Benefits of asset protection

There are multiple benefits of asset protection, including limiting what creditors can take, making it less likely to have a large judgment against you. As a physician, you also gain the psychological benefit of knowing you have protection and that you have safeguarded yourself against legal threats.

Asset protection law varies highly by state

In order to fully understand asset protection, it’s important to understand your state laws. Various investment accounts fall under federal exemptions, including IRAs, 529 plans and education savings accounts, HSAs, and nonqualified retirement plans like 401(k)s, 403(b)s, and cash balance/defined benefit plans. Homestead exemptions, annuities, and life insurance also carry a certain amount of protection. It’s a good idea to have an idea of how all of your assets can be protected. 

Here’s another example: The burden of proof for malpractice laws varies from state to state. Some states have more stringent laws than others. What is the burden of proof, exactly? The burden of proof means the patient must prove that medical care failed to meet certain standards and resulted in other complications for the patient. 
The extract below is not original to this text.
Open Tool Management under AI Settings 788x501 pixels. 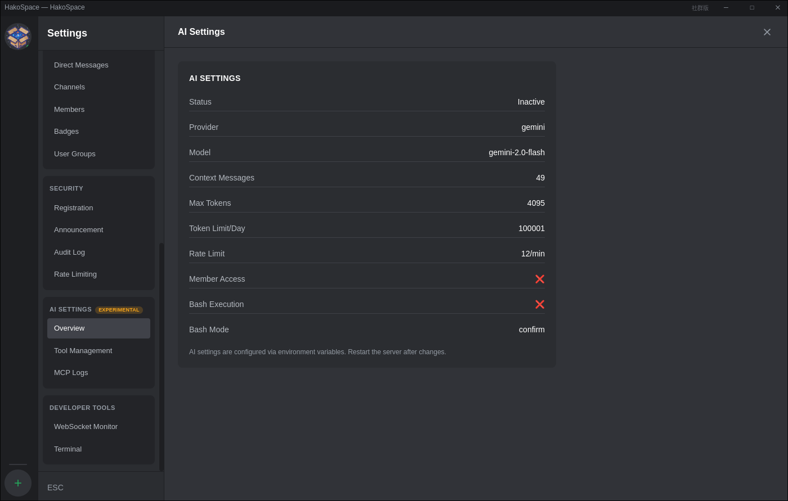[83, 350]
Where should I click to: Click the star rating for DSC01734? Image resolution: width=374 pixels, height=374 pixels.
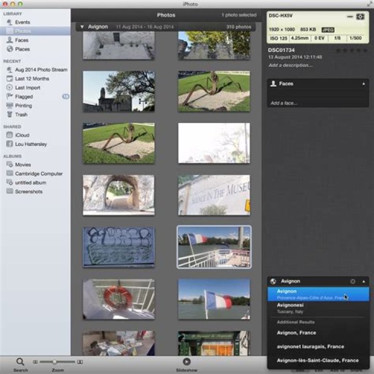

Some states also have damage limit caps, which means there are caps on damage in a lawsuit. Right now, 11 states cap damages in general tort or personal injury cases: Alaska, Colorado, Hawaii, Idaho, Kansas, Maryland, Mississippi, Ohio, Oklahoma, Oregon, and Tennessee. At an individual state level, Colorado has two types of medical malpractice damage caps: a cap on noneconomic damages and a “total” cap for both economic and non-economic damages.

Asset protection strategies for physicians

Getting the right insurance gives you your first line of defense as asset protection for physicians. It’s vitally important to get the right asset protection and to recognize that you might get sued or have some kind of legal judgment exacted against you. Malpractice covers fees from judgments, your defense, expert witness costs, settlement costs, and legal fees.
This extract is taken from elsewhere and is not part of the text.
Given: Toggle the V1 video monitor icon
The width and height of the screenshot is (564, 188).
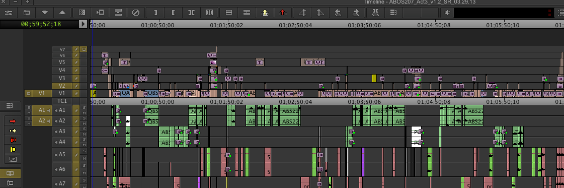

If you’re not sure what you need, talk to your colleagues to make sure you have the right amount of insurance. At the same time, try as hard as you can to minimize the chances of getting wrapped up in a malpractice case situation. You can also protect yourself, particularly if you have your own practice, by practicing the following:

  • Avoiding fraudulent transfers
  • Establishing a business to protect your assets
  • Keeping business and personal finances separate
  • Titling your assets
  • Giving away money as an asset protection strategy

Professionals may also give you other ideas, such as establishing limited liability corporations (LLCs), family limited partnerships, or other ideas for asset protection strategies for doctors: 

  • Limited liability companies (LLCs): LLCs may offer cheap asset protection. LLCs have asset protection provisions that prevent creditors from seizing your assets and also separate your personal assets from your business assets. Put simply, lawsuits or liabilities can’t seize your personal assets. 
  • Family limited partnerships: Family limited partnerships may even be better than LLCs. Family partnerships create a limited liability entity. The parents are the initial owners of these family partnerships and gift ownership (usually nonvoting, non-control interests) to children or grandchildren. Ultimately, gifting, trusts, and spousal transfers take the assets out of your name. It’s a good idea to look at all the ramifications of these types of options. 
  • Equity stripping: Equity stripping may also help protect more assets. Equity stripping reduces the equity you have in a property, which can help you avoid creditors.

Ultimately, asset protection for doctors can mean that you tap into a wide variety of physician asset protection strategies. One of the best ways to get an idea of how to cover yourself with a comprehensive asset protection plan is to talk to other physicians in your field or a trusted professional that you already work with. They can point you in the right direction.